Govt pumps over RM3b into Felda this year

The ministry says it would inject RM6.23b of financial aid in tranches for the agency to cope with its increasing debt

pic by TMR FILE

THE government has injected more than RM3 billion into the Federal Land Development Agency (Felda) since early this year, to help the agency restructure its finances and pay off settlers’ debt.

The troubled state palm plantation agency has been struggling to make any profit since its listed arm, FGV Holdings Bhd, became one of the world’s largest initial public offering in 2012. Low prices of crude palm oil, financial mismanagement and poor plantation operations are blamed for its misfortune.

The Economic Affairs Ministry, which oversees Felda, said it would inject RM6.23 billion of financial aid in tranches for the agency to cope with its increasing debt. Felda is one of many scandal-plagued agencies in need of a bailout. Others so far included now-defunct state fund 1Malaysia Development Bhd, pilgrim fund Lembaga Tabung Haji and national carrier Malaysia Airlines Bhd.

In a recent parliamentary reply, minister Datuk Seri Mohamed Azmin Ali (picture) said the government has approved RM2.5 billion in the form of government guarantees this year to help Felda restructure its existing debt from financial institutions.

Meanwhile, an additional RM510 million in cash has been channelled into Felda to fund programmes for settlers including RM180 million for a new housing project, RM30 million for a new crop scheme and RM300 million to eliminate debt interest.

Azmin was responding to a question by Datuk Seri Abdul Rahman Mohamad (BN-Lipis) who asked the government to state in detail if its RM6.23 billion allocation to Felda has been accepted in full as stated in the minister’s white paper presentation in April.

The government had earlier approved the multi-billion-ringgit capital injection — to be transferred in stages in a mix of grants, borrowings and government guarantees — to restructure its massive debt and help improve the company’s cash position.

Felda’s total liabilities had risen 12-fold over from RM1.2 billion to RM4.4 billion between 2007 and 2017. Its asset value increased by only 107% over the same period.

Its cash balance, on the other hand, declined from an average of RM2.5 billion from 2007-2011, to about RM35 million as of May 2018.

The white paper, which included a forensic audit account by Ernst & Young, also showed that Felda has impairments worth RM2.2 billion as of Dec 31, 2017, after its investments in eight key assets lost nearly 50% of its original investment value of RM4.4 billion.

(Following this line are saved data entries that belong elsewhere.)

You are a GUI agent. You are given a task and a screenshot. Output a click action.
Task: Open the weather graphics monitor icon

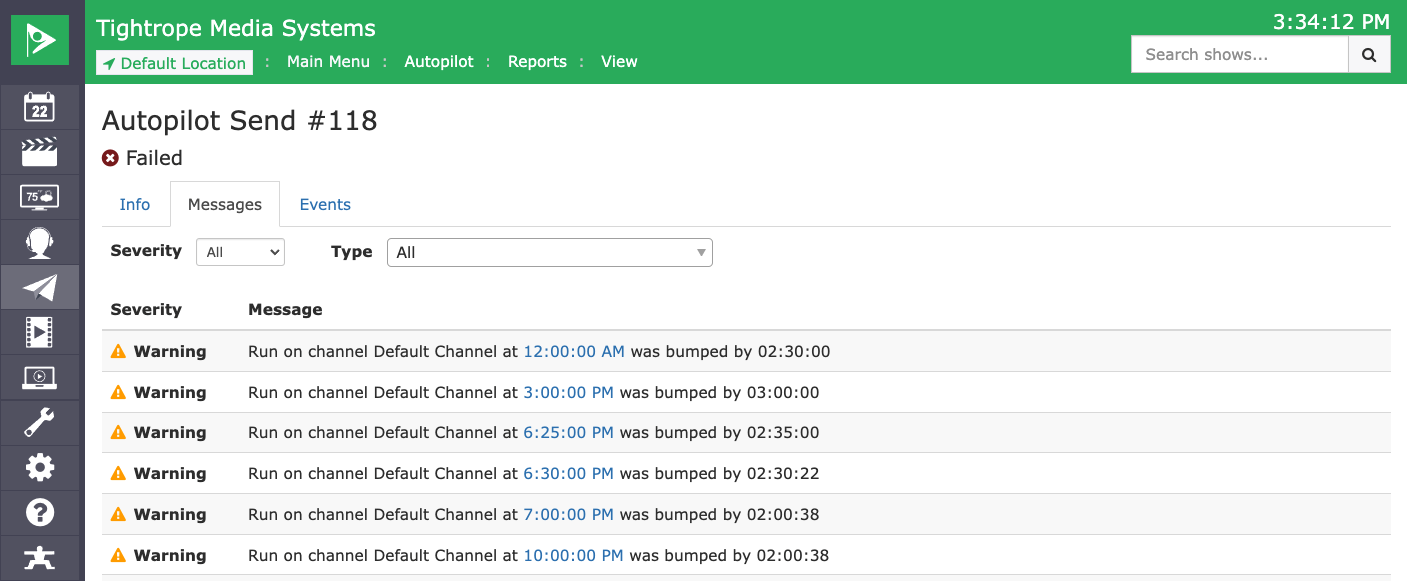coord(39,197)
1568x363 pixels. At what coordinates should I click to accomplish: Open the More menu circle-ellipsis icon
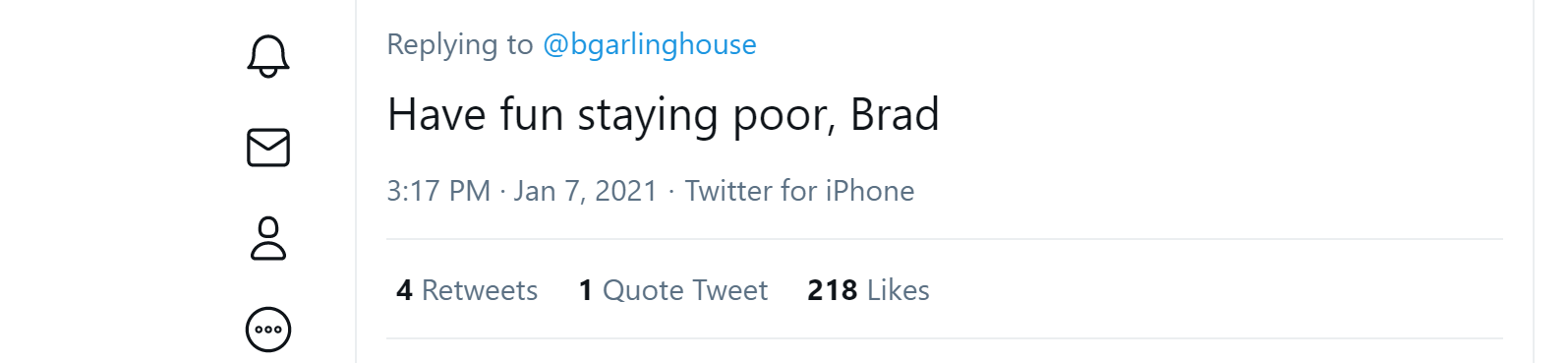268,330
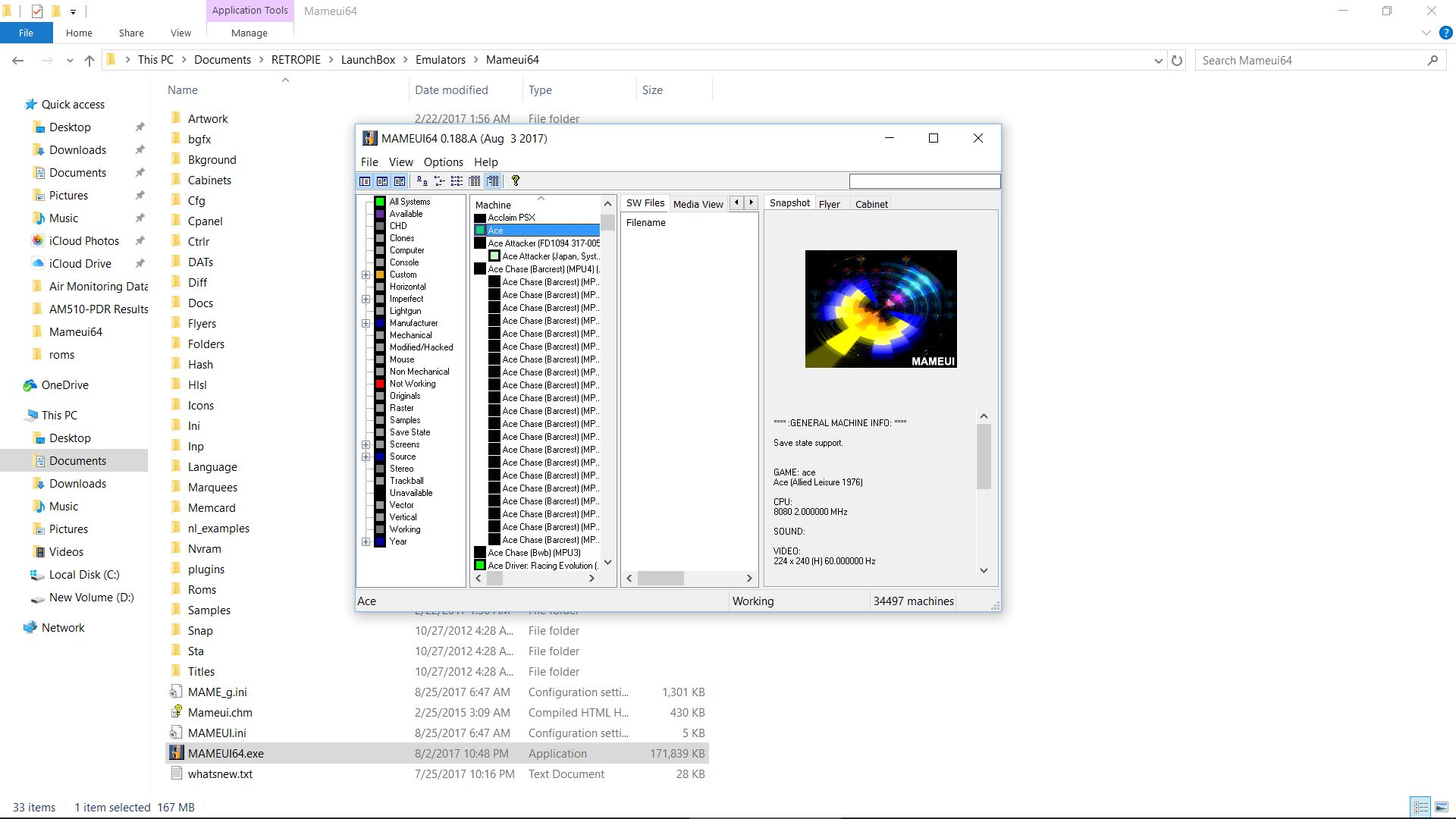This screenshot has width=1456, height=819.
Task: Expand the Manufacturer folder tree node
Action: [366, 323]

One of it included Felda’s controversial stake in loss-making PT Eagle High Plantations Tbk, which was agreed at an inflated price of US$505.4 million (RM2.07 billion) with no “due diligence” carried out on the parties involved prior. It is said that such contentious deals have contributed to Felda’s RM10 billion losses and RM12 billion debt accrued by end-2017.

As part of its turnaround plan, Felda would restructure the principal payment of its debts, and delay the repayment of its RM1.98 billion borrowings in 2019. The remainder of its RM9.3 billion borrowings is scheduled to be repaid from 2020-2028.

The government has also said that Felda’s non-strategic assets would be sold.